- _Exercise description_: Find the word "this" below. Copy each line that has it.
————————
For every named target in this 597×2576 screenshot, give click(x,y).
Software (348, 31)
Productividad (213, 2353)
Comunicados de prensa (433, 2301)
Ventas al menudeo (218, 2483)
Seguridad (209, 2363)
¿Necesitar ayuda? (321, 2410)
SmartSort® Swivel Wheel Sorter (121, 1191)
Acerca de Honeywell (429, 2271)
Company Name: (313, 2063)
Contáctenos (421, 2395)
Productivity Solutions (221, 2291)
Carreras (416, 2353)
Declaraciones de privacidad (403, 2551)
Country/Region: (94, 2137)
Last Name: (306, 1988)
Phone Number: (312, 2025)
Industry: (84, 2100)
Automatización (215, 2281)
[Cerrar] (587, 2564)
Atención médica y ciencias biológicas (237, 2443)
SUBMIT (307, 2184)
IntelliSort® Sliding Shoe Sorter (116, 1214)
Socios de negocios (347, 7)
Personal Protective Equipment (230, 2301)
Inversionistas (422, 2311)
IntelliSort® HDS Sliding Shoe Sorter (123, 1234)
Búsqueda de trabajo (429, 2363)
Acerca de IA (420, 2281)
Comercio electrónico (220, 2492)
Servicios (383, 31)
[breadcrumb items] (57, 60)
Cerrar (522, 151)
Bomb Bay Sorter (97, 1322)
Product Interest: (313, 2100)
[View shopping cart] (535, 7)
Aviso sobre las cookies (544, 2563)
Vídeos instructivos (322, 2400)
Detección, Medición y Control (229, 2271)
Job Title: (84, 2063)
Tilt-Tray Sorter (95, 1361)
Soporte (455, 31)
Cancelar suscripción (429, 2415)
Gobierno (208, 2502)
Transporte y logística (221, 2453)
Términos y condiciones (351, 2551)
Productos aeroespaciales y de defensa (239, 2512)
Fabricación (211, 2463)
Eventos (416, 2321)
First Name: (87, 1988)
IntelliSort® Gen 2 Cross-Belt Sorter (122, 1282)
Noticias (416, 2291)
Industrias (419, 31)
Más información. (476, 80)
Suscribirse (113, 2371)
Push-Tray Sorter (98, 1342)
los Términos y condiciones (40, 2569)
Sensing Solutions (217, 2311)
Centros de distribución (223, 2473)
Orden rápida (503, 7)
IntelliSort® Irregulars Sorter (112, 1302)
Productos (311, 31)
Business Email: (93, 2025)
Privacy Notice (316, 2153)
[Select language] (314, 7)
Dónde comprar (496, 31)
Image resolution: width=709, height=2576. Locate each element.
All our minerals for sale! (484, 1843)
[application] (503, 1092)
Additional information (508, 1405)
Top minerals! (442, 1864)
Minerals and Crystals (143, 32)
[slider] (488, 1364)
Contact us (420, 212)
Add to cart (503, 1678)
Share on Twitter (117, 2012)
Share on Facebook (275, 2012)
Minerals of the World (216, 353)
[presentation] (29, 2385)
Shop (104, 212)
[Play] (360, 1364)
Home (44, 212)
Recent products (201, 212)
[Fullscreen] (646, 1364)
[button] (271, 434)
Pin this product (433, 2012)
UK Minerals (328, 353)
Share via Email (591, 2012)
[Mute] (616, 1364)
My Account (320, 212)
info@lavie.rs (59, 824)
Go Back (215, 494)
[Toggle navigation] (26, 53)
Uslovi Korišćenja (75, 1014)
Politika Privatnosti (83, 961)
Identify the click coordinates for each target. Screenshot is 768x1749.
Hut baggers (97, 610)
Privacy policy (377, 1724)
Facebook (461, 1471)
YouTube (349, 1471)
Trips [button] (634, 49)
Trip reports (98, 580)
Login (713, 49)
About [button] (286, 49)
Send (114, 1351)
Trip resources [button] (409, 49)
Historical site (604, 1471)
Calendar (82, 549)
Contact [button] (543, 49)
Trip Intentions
————————
- _Written solution_:
For every named target in this 597×2576 screenshot, give click(x,y).
Pin this product (433, 2012)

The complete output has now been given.